Soak 8 bamboo skewers in water for at least 30 minutes. Set aside.
Cut the top of the dried chili and shake out the seeds. Transfer them into a saucepan along with the prunes, broth, tomatoes, tomato paste, onion, molasses, garlic, pumpkin seeds, cumin, and oregano. Bring the mixture to a boil over high heat and cook for 2 minutes; then lower the heat to a simmer and cook for 20 minutes more.

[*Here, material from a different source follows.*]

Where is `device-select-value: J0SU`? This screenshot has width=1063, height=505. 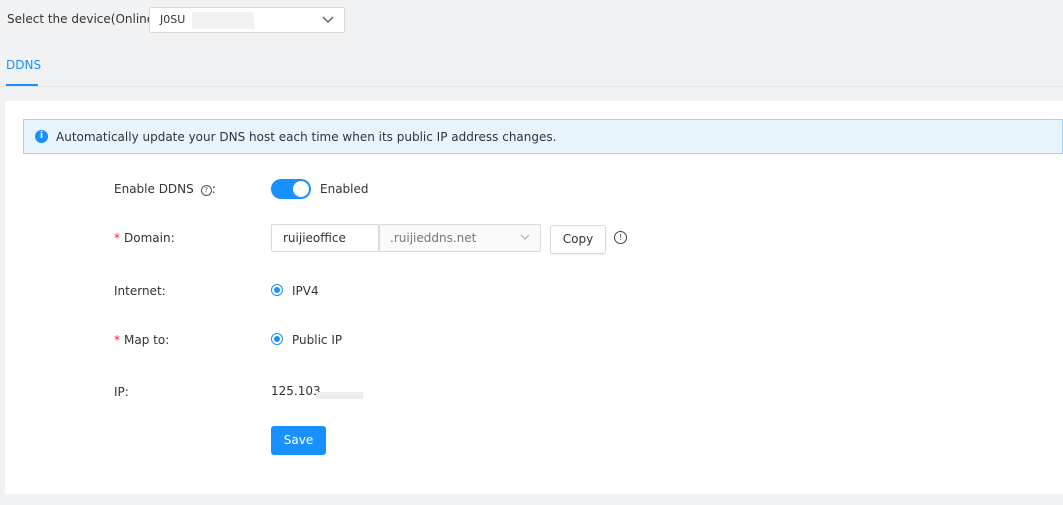
device-select-value: J0SU is located at coordinates (173, 20).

Using an immersion blender, puree the mixture until completely smooth. Return to the heat and simmer, uncovered, for another 15 to 20 minutes. (If you don’t have an immersion blender, carefully ladle the sauce into a food processor, and process until smooth, working in batches; then return to the pot.) Set the sauce aside until ready to serve with the corndogs, or if you are making this ahead of time, once the sauce has cooled, transfer it to a container and refrigerate.
To prepare the corn dogs:
In a mixing bowl, combine the masa harina, cornmeal, ¼ cup of the rice flour, baking powder, brown sugar, and salt and mix to combine. Add the eggs, one at a time, mixing well to combine. Add the rice milk and lime juice and mix to combine. The mixture should resemble a thick pancake batter; if more milk is needed, add by the tablespoonful. Cover and refrigerate the mixture if you are not going to be frying right away.
When you are ready to cook, heat the oil in a saucepan until it registers 350°F on a deep-frying thermometer. While the oil is heating, place the remaining rice flour on a paper plate and set aside. Cut each chicken sausage in half crosswise, to make eight pieces.
Roll each piece of sausage in the rice flour to lightly coat. Thread the moistened bamboo skewers through the sausage pieces, so that the tips of the skewers are not quite poking out the top. Holding it by its skewer, dip a floured sausage piece into the batter, until it is completely coated. Carefully lift the stick and hold it over the bowl for a few seconds, allowing any excess batter to drip off. Repeat with another skewer. Carefully place two corn dogs into the hot oil and cook until they are crusty on the outside, and dark golden brown, 3 to 4 minutes. Drain on paper towels and keep warm. Repeat with each skewered sausage, allowing the oil to return to 350°F in between. Serve immediately with the chili.